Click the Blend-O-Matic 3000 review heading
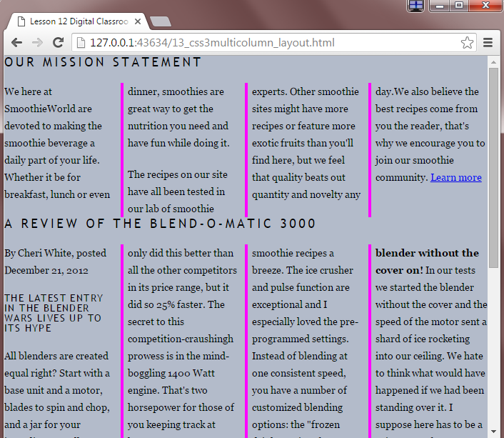The height and width of the screenshot is (438, 504). tap(160, 224)
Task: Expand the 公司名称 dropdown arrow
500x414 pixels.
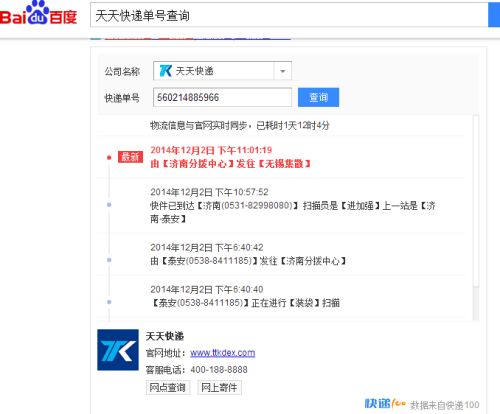Action: pyautogui.click(x=283, y=71)
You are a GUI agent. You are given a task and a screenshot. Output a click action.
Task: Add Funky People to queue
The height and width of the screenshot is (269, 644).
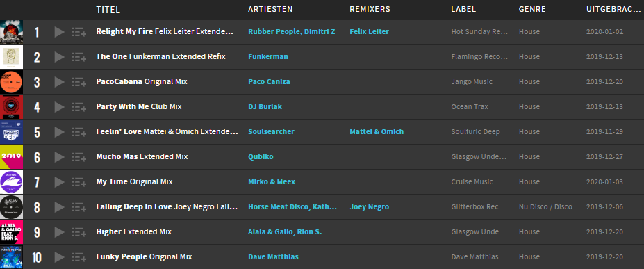(x=79, y=257)
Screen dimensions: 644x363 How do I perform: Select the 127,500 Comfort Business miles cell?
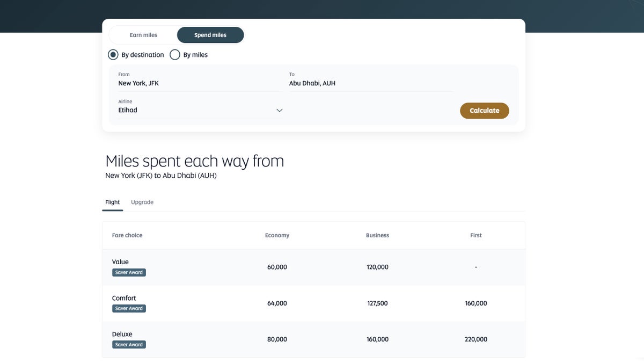(377, 303)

WHAT YOU HAVE TO DO >> Each line of the material needs to be given again exactly, without any of its pictures.

FINISHED EXERCISE >>
Click the Blend-O-Matic 3000 review heading
The height and width of the screenshot is (438, 504). tap(160, 224)
Task: Expand the 公司名称 dropdown arrow
500x414 pixels.
Action: pyautogui.click(x=283, y=71)
You are a GUI agent. You are given a task and a screenshot. Output a click action.
Task: Add Funky People to queue
The height and width of the screenshot is (269, 644).
(x=79, y=257)
Screen dimensions: 644x363 How do I perform: Select the 127,500 Comfort Business miles cell?
(377, 303)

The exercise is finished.